An Honourable Member:  It is an investment in our future.

Mr. Clif Evans:  The honourable member says it is an investment for the future for rural Manitoba, for the Interlake, and I have to say that I believe that the Interlake would prosper.

            I must say, and I want to put it on record here, Mr. Speaker, that I commend the Interlake Development Corporation and its executive and its board members for taking a strong leading role in lobbying the government, in talking to the ministers, in making their presentations.  They are doing a fine job, and they are bringing forth to this government the need for gasification in the Interlake area and in rural Manitoba.  Without it and without the potential of it, whether it starts out on a small scale and works up or whether it goes on a big scale, it is needed.  We all know that.

            But what is happening over on the other side?  What is happening, I believe, Mr. Speaker‑‑there was, about a year ago‑‑and the name of the gentleman fails me right now who was head of PUB, was supposed to have, told me personally, that there was going to be something feasible on paper presented within a year.  That is now over a year ago.  Again, where is it?  Where is the action?

            I say to the government side, I say to the Minister of Energy (Mr. Downey), I say to the Minister of Tourism (Mr.Stefanson), the Minister of Rural Development (Mr. Derkach), let us get together with the proper organizations.  Let us get together with the people in rural Manitoba.  Let us get together with the people from the Interlake region and the leaders, and let us develop this plan.  Let us not just say study, study, study; let us look into it in numbers; we will study those numbers some more.  We will do this some more; we will do that some more.  Let us get moving on this before we in rural Manitoba lose some more people.

            They talk about, Mr. Speaker, using the money that is available through the REDI program.  Up until just recently, I have yet to see any action taken by this government to use any of this REDI money towards finding out whether gasification is the right way, which we feel it is the right way to go in the Interlake region and rural Manitoba.  They talk about this REDI money.  They say that it is for infrastructure for the rural communities.  The money is coming from rural communities.  Let us put it back into rural communities, millions and millions of dollars, millions of dollars that I would think the government would be more than willing to use, a percentage of this money towards gasification and towards a study.  Obviously, the study is being held up for whatever reason.  Reasons are nonexistent. They give no reasons.  We are looking into it.  We have to keep telling the constituents the government is looking into it.  They are studying it, and that is what they are told, too.

An Honourable Member:  Evaluation.

Mr. Clif Evans:  Evaluation.  Evaluation of zero is zero.  If you are not evaluating something, then where are you going to get any answers from?  Evaluate it then.  Study it. [interjection] You are evaluating all right.  I know.  The Minister of Agriculture (Mr. Findlay) keeps piping up over there and that is fine.

**Task brief**.
For each statement, say yes or no on whether the transcript supports it, and back it up by quoting the words from the transcript that settle it.
1. The speaker praises the Interlake Development Corporation for lobbying the government.
2. The speaker says the REDI money comes from the cities.
3. The speaker says the promised one-year deadline for a feasible plan has not yet passed.
The data that comes next has nothing to do with the transcript.

**Data section**.
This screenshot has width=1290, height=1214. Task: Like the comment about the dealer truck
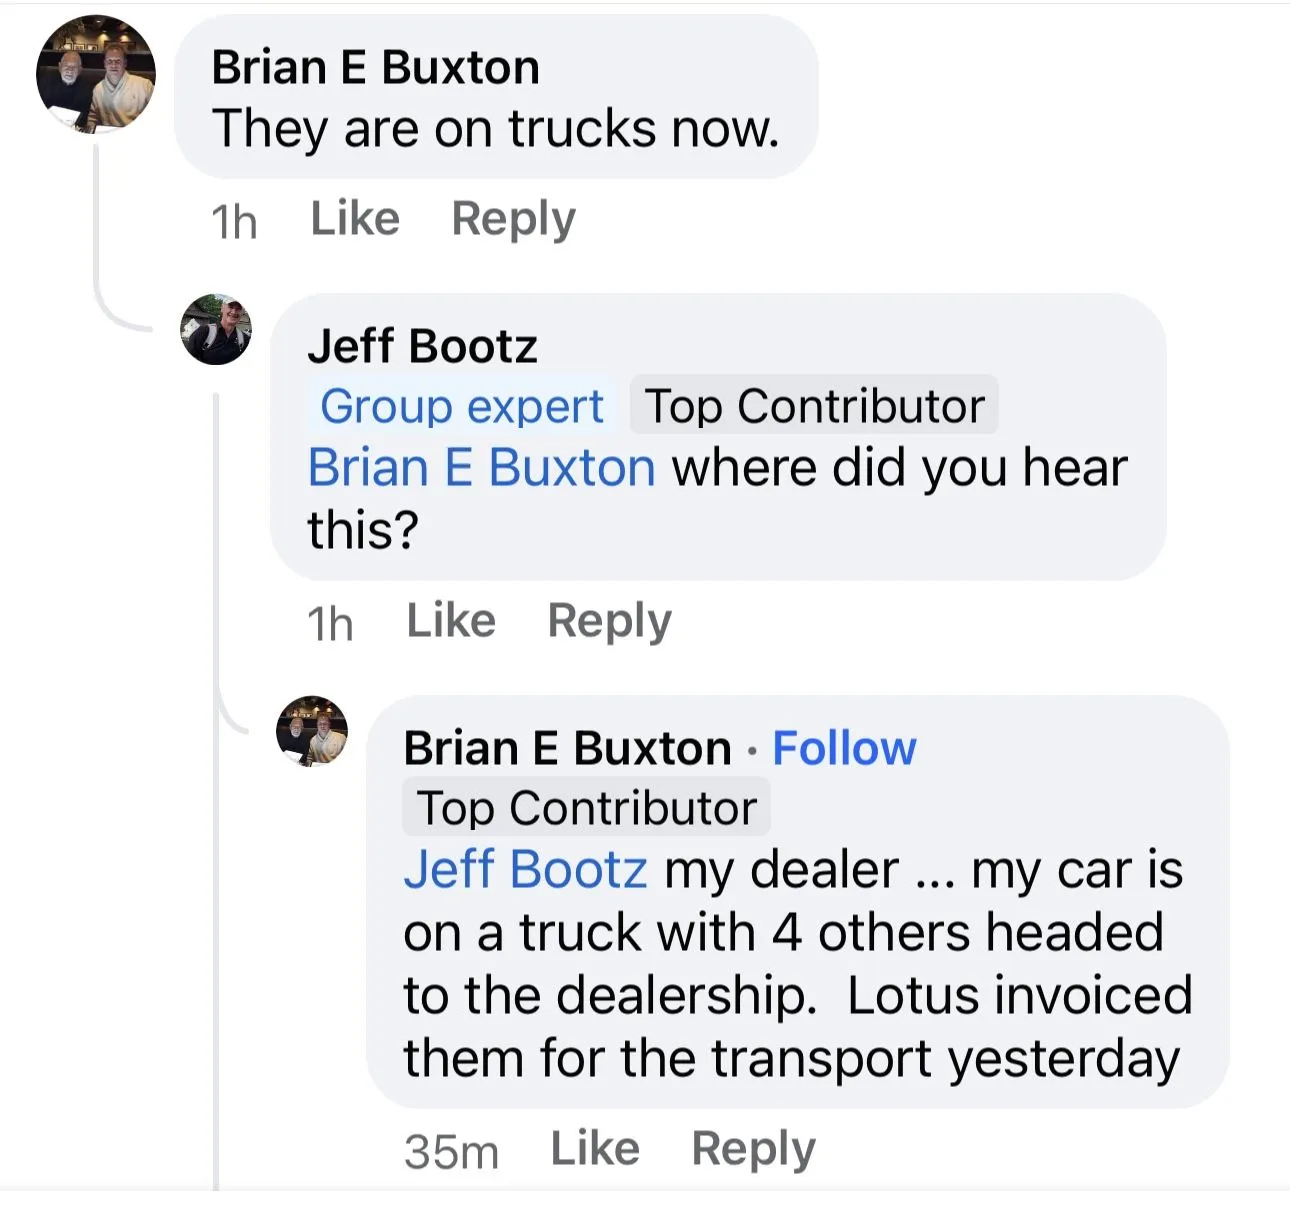click(x=595, y=1148)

**Response to this task**.
1. Yes: "I commend the Interlake Development Corporation and its executive and its board members for taking a strong leading role in lobbying the government"
2. No: "The money is coming from rural communities."
3. No: "That is now over a year ago."